■ **WORK TASK**: Copy from the passage on the European Commission's COVID-19 business support the part that starts at the words "The European Commission" and ends after "of March 30.".

Start of PASSAGE

The European Commission has proposed additional support measures for businesses amid the COVID-19 crisis, including allowing member states to defer tax payments and suspend social security contributions for specific regions or sectors to prevent layoffs.
The commission said in a March 27 release that it had already considered 14 state aid decisions under the temporary framework adopted March 19 and approved 22 national relief measures, providing “much needed liquidity to European businesses in these difficult times.” It said its draft proposal to expand the temporary framework has been sent to member states for comment, and that it hopes to have the amended framework in place the week of March 30.
The proposal also calls for additional support for coronavirus-related research and development, construction and upgrading of testing facilities, and production of vaccines and medical equipment. Finally, the proposal calls for targeted support in the form of employee wage subsidies.

End of PASSAGE
Start of SOURCE DATA

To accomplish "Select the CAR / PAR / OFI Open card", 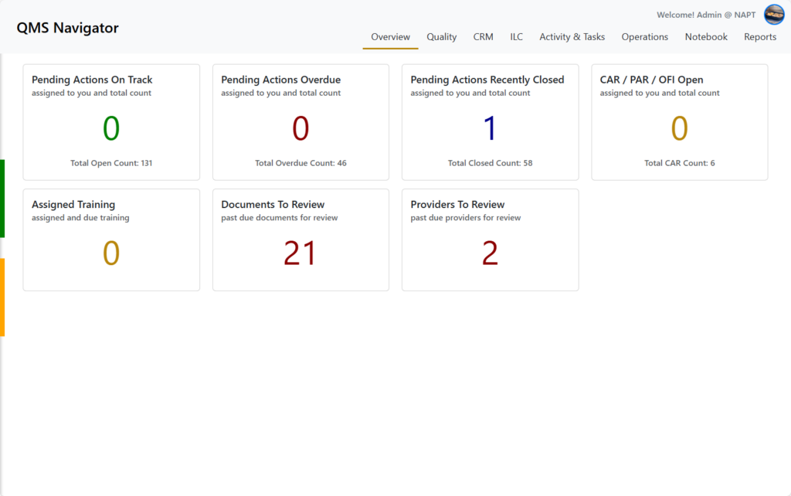I will (679, 122).
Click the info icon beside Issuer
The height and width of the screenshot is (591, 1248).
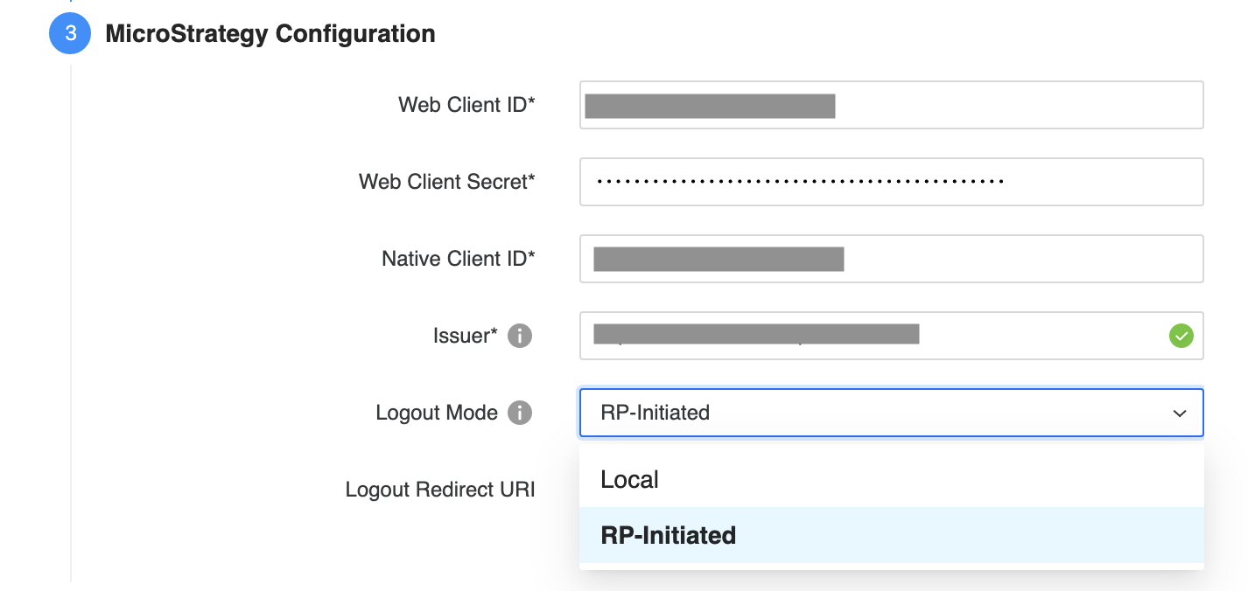point(520,336)
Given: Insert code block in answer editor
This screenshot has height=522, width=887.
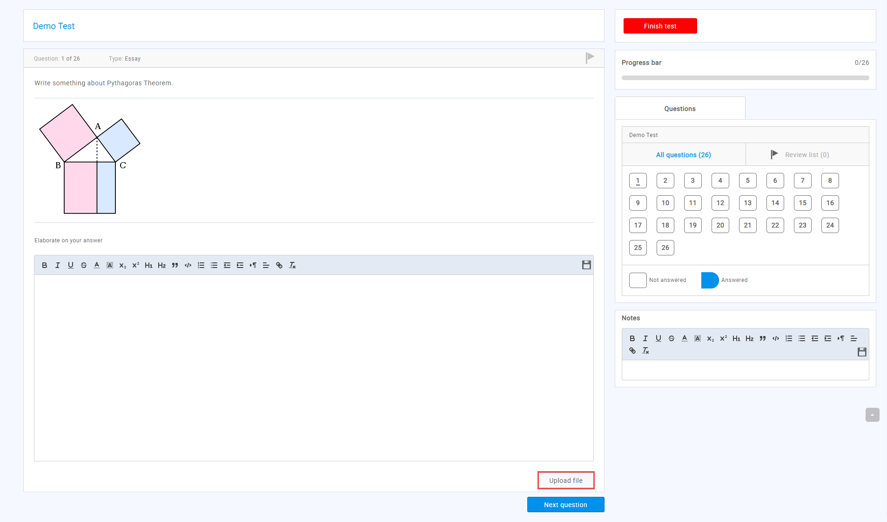Looking at the screenshot, I should click(x=188, y=265).
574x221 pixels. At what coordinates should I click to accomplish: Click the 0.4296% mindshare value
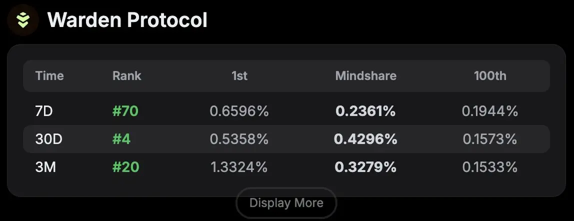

End of SOURCE DATA

■ **RESULT OF THIS EXERCISE**:
The European Commission has proposed additional support measures for businesses amid the COVID-19 crisis, including allowing member states to defer tax payments and suspend social security contributions for specific regions or sectors to prevent layoffs.
The commission said in a March 27 release that it had already considered 14 state aid decisions under the temporary framework adopted March 19 and approved 22 national relief measures, providing “much needed liquidity to European businesses in these difficult times.” It said its draft proposal to expand the temporary framework has been sent to member states for comment, and that it hopes to have the amended framework in place the week of March 30.